I came across a curious press release from EPA today that announced that the Design for the Environment (DfE) program is "expanding its efforts." The method by which it is doing so is decidedly odd. In their own words:
"The EPA Office of Chemical Safety and Pollution Prevention (OCSPP) is announcing an initiative to expand the Design for the Environment (DfE) Safer Chemical Ingredients List (SCIL) with chemicals in new and existing functional component classes. We are inviting chemical manufacturers to submit information on their safer chemicals to EPA for review and listing on the SCIL."

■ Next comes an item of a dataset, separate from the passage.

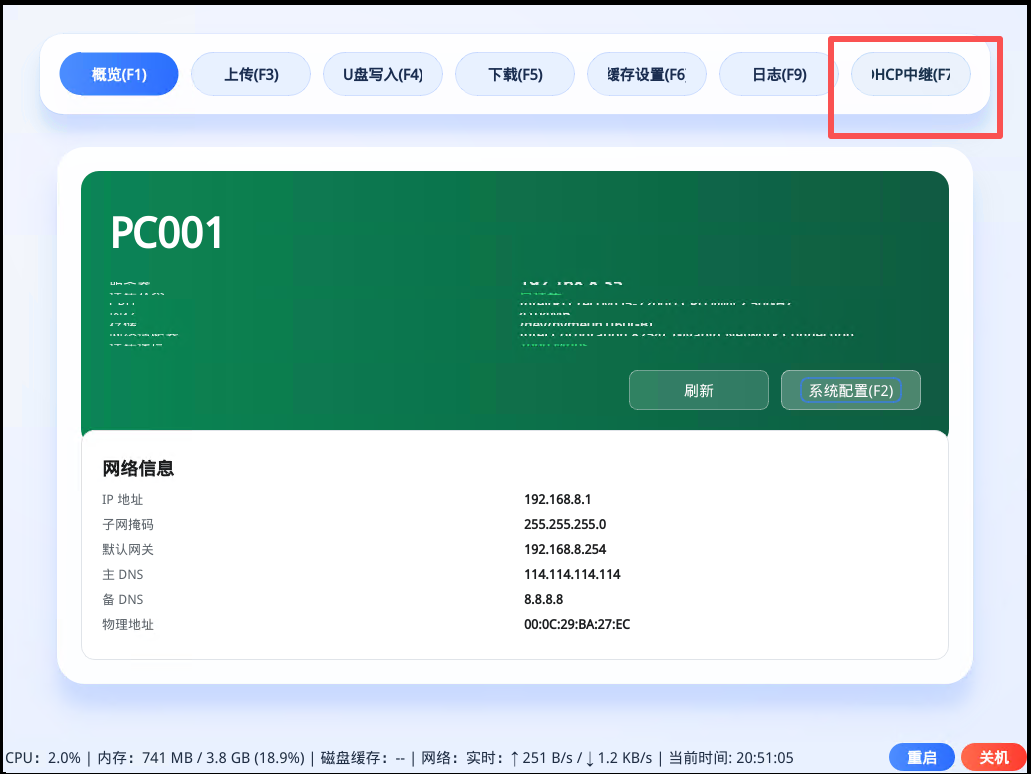1031x774 pixels.
Task: Click the 刷新 button
Action: click(x=698, y=390)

This is odd as DfE normally issues guidance first. For example, EPA has issued criteria for greener solvents that one is to follow when preparing a submittal for DfE. One complaint in the past was that the SCIL criteria are not relevant to active ingredient in pesticide formulations and the DfE response was to promise a new set of criteria for pesticide AIs, rather than follow the "General Screen" (which almost assures the AI will not pass the screen). [And in fact, the pilot program that DfE ran for antimicrobial AIs had very limited participation ...]
This "expansion" basically tells manufacturers to work with the DfE contractors (who are NSF International and ToxServices LLC) to prepare a submittal "based on the program’s safer chemical criteria" which "EPA will use the profile and Agency criteria and expertise to make the listing decision." So in other words, it will rely on existing guidance to make decisions on new DfE submittals and make a judgement call as to whether the submittal meets the criteria or not.
This case-by-case approach to regulation in the absence of clear and applicable guidelines is poor governance. If DfE wants to expand functional categories of safer chemicals, it should do the appropriate regulatory guidance development first. The current effort seems like the group is simply fishing for info on green replacements with little guidance.